You will be able to note that pandas is a library. In this library, which we have imported under the name 'pd' rather than 'pandas', is a class called a DataFrame. By calling ```df = pd.DataFrame()``` you are creating an __instance__ of the DataFrame class called df. As a class it has certain methods available to it. You can discover these methods with the ```dir(<instance>)``` command, which will list the methods available to that object. Try it with the list class below:  

In [None]:
dir([])

You will note that the class has an awful lot of methods with __ in the front of them. These are system methods that you should never have to use unless you are doing some really low level hacking. Then beyond that are the methods we have already introduced (plus a handful others). Now if you list the directory of a method like a DataFrame, you will see a huge number of methods since DataFrame is a very complex object with a ton of options. 
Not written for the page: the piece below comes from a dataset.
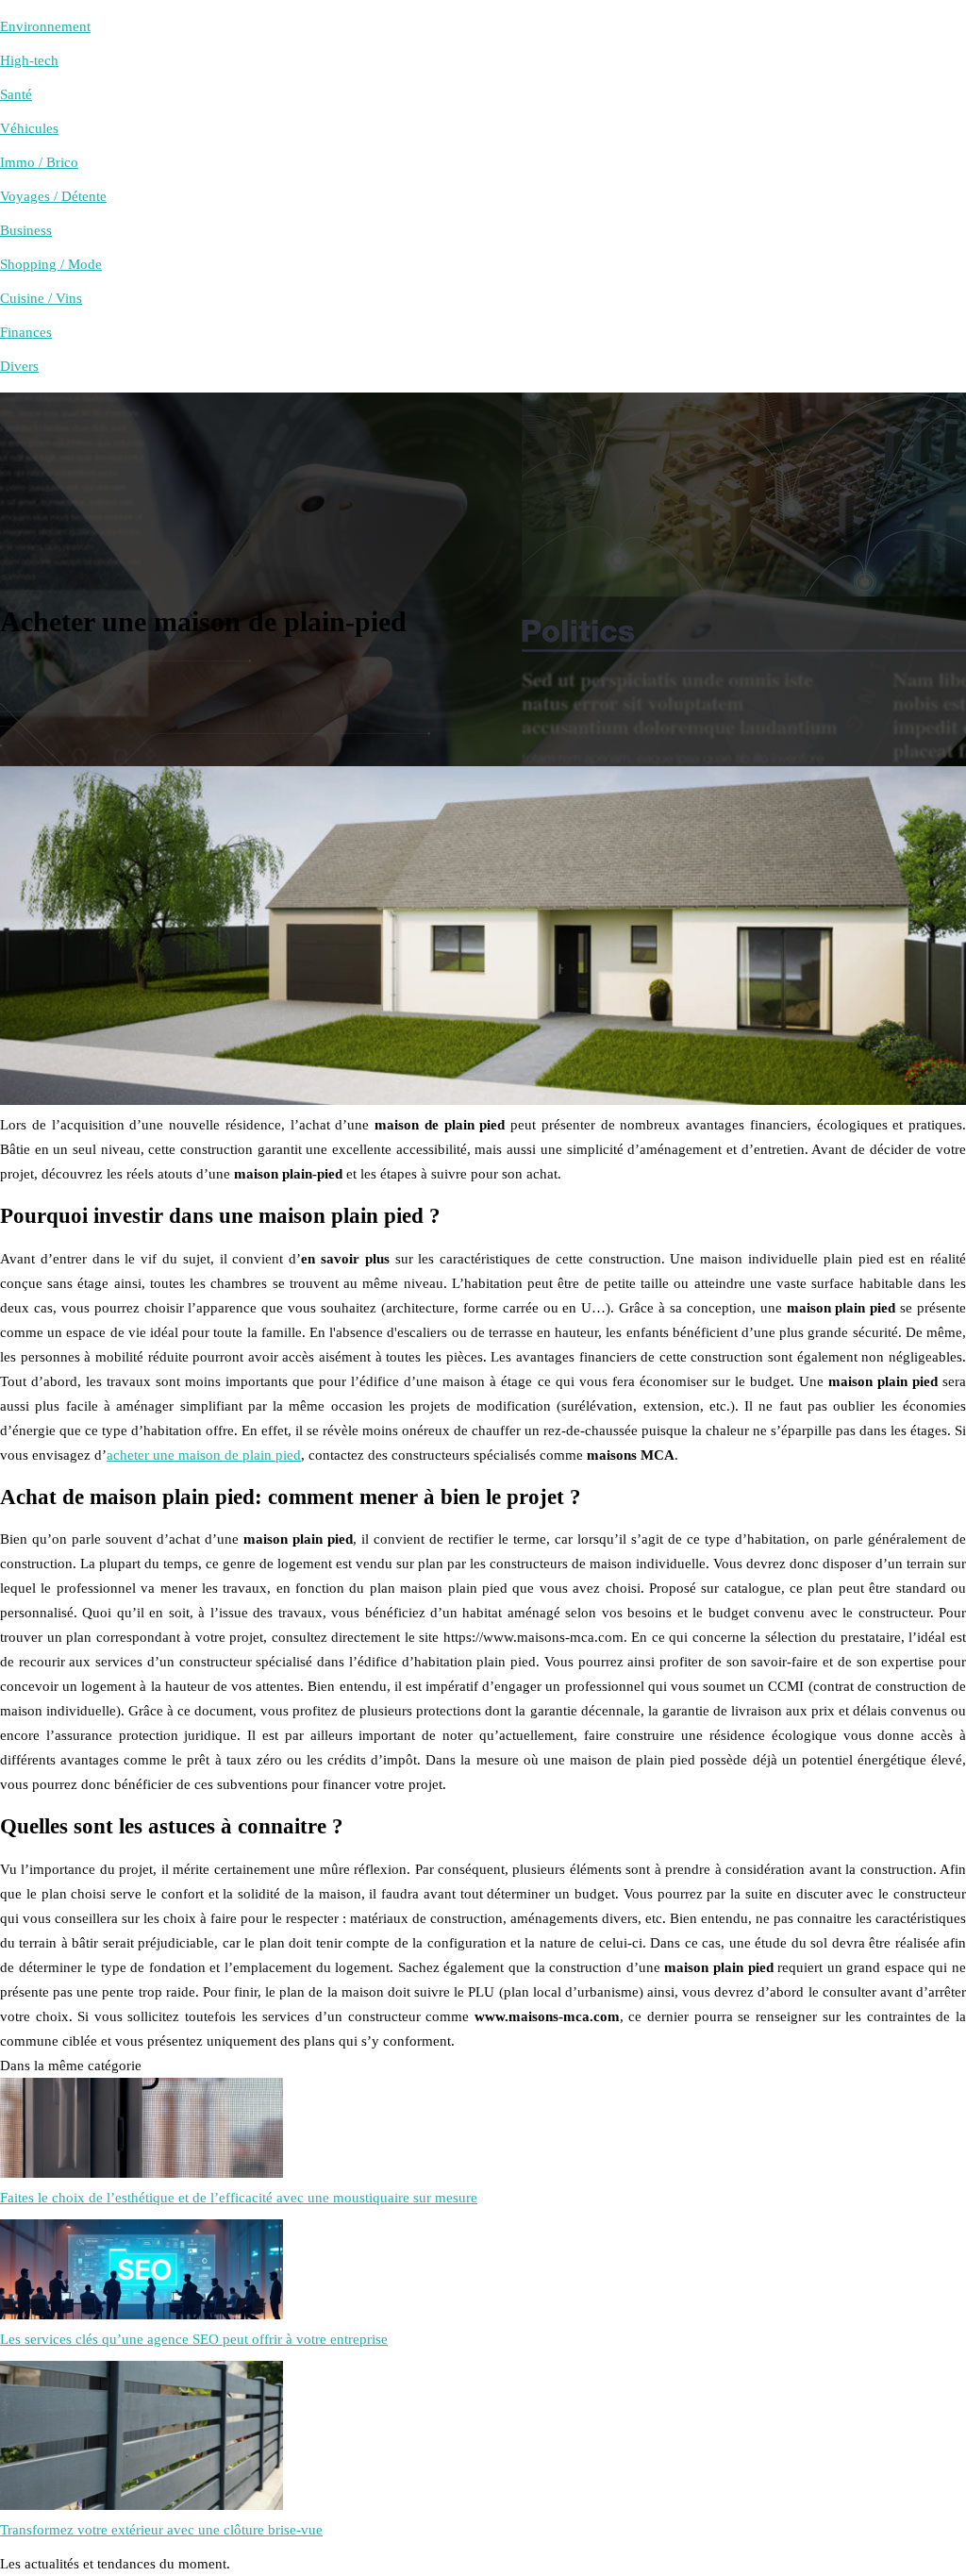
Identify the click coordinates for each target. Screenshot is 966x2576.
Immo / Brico (39, 162)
## Important notes on class files

### Note 1. A class variable is referenced different inside and outside the class.

In the doubleNumber example above we had a ```numberA``` and a ```numberB``` instantiated every time we create a DoubleNumber object. If you have a method inside the class, such as the setNumber method then numberA has to be referenced as ```self.numberA```. If you are outside the class, say perhaps if you create a DoubleNumber object called ```dn``` and you want to access its numberA value directly, it would be ```dn.numberA```. 

### Note 2. Classes always have an init statement at the top, the rest is up to you. 

Actually, you can cheat a little bit here and not even have an init statement, but in that case, it is created implicitly. Init is the method that is run whenever you create a new object of that class type. If you have program that creates tweets for processing, then putting things in the init (such as when you created the tweet) will then be available for later. 

### Note 3. Classes can have subclasses

If you create a class, it can inherit the methods of another class. This is a common pattern in python programming. That is, the systemm will provide a class with some empty methods and then you create a subclass that overwrites those methods with ones that do the things you want to do. This can be a bit abstract, so we will just leave it here. Later on you will see methods like HTMLparser and TweetStreamer that want you to create a subclass to handle data that comes in. Below is a basic example of this.

In [None]:
class Fruit():
    def __init__ (self):
        self.name = "Fruit"
    
    def getName(self):
        return self.name
    
class Apple(Fruit):  # This is Apple inheriting the methods and properties of Fruit
    def __init__ (self,variety=""):
        self.name = "Apple"
        self.variety = type

granny_smith = Apple(variety="Granny Smith")
print(granny_smith.getName())

Notice in the above example, we did not make a ```getName``` for Apple? Instead we _inherited_ it from fruit. 

# Section 4. Brief note on style. 

There are different ways to write vvariable names. There is: 

A. concatenatewords

B. underscore_words

C. camelCase

D. also, CamelCase

E. hyphen-words

F. UPPERCASE

So when are these used, is there any consistency and why? These tend to be slightly different depending on program and project, but there are some general guidelines. 

A. Classes: 
    - CamelCase, like DataFrame or DoubleNumber
B. Functions 
    - camelCase like getNumber. Function names are more inconsistent. 
C. Variables
    - underscore_words like muppet_list. 
D. Static variables. 
    - UPPERCASE like DOWNLOADDIR. Upper case means that the variable should not change throughout the program, like a setting or a REGISTRY_KEY in Windows.
    
These are rarely consistent, but this tends to be the case. It should help you navigate variable names and make your code and the code of others easier to read.